The Key to Creating a Listing That Sells: Keeping The Customer In Mind

Adopting a customer-first attitude for your business goes deeper than you think. Learn how to get the most sales for your Amazon business.

You work hard to send traffic to your Amazon listing, but is it the right traffic? Additionally, does your messaging resonate with your ideal buyer? 

The main goal of the copy and images in your listing is to speak directly to your customer. You want to make them feel something. It is said that consumers buy based on emotion and then justify their purchase with logic. You want to evoke emotion in your Amazon listing so potential buyers know your product is the right choice to solve their problem.

Messaging in your Amazon listing includes your title, images, bullet points, video, and description. If you are Brand Registered, your messaging also should include A+ content, your brand story, and a brand storefront. For the best results, it is critical for all of your messaging to be cohesive and resonate with your ideal buyer.

Always keep the purpose of your brand in mind.

Let’s expand on detailing your ideal buyer and how to speak directly to them in your listing.

Your Ideal Customer

Can you describe your ideal customer in detail? If so, kudos to you!

::::::::::

WORK TO COMPLETE: Pick up the article on customer-focused Amazon listings after its last sentence and continue it.

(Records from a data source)
::::::::::

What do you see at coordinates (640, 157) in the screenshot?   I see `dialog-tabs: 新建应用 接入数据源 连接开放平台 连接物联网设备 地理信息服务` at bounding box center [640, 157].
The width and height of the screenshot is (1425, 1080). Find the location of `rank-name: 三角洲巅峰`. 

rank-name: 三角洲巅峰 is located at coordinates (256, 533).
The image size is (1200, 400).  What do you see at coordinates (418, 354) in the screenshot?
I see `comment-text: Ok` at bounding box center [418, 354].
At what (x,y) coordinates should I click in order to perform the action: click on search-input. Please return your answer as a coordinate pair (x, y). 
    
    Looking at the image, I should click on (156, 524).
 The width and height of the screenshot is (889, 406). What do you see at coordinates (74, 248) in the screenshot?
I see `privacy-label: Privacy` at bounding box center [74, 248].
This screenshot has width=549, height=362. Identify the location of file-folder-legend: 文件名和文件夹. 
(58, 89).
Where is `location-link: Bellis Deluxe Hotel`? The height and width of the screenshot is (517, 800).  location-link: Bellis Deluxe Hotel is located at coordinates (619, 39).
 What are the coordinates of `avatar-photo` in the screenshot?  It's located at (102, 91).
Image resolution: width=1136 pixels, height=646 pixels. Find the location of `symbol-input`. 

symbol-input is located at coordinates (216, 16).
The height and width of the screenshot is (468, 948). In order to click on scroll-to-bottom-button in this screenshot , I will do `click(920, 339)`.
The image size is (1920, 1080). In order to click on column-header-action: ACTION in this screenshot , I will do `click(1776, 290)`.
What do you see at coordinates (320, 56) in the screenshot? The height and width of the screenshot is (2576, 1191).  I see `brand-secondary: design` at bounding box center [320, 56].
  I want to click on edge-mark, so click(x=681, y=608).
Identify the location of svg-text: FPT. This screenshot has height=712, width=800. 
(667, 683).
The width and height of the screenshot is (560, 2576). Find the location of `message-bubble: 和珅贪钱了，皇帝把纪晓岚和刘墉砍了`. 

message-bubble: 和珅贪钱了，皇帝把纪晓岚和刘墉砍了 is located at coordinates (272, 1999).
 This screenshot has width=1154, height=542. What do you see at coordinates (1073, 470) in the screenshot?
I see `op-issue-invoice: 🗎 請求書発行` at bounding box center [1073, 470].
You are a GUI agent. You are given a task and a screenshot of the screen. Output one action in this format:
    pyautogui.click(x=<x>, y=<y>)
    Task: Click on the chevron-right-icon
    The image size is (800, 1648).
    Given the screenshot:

::::::::::

ANSWER SECTION:
Many Amazon sellers do not know who their ideal customer is. This puts them at a disadvantage. Not being able to identify your ideal customer negatively affects how you structure your PPC campaigns and lowers your conversion rate. Once you understand your ideal customer, you are in a much better position to help them understand how your product is the one they need to achieve the outcome they have been searching for.

Identifying Your Audience

Identifying your ideal customer in detail is essential to success. How much are they like you? We often choose products based on what interests us. If the description of your ideal customer is a lot like you, that’s great. You can personally relate to your ideal customer when it’s you. If you are not your ideal buyer, no worries, there are a number of ways you can find information about them. You can search online, get into Facebook groups and forums, interview people and gather information from friends and family.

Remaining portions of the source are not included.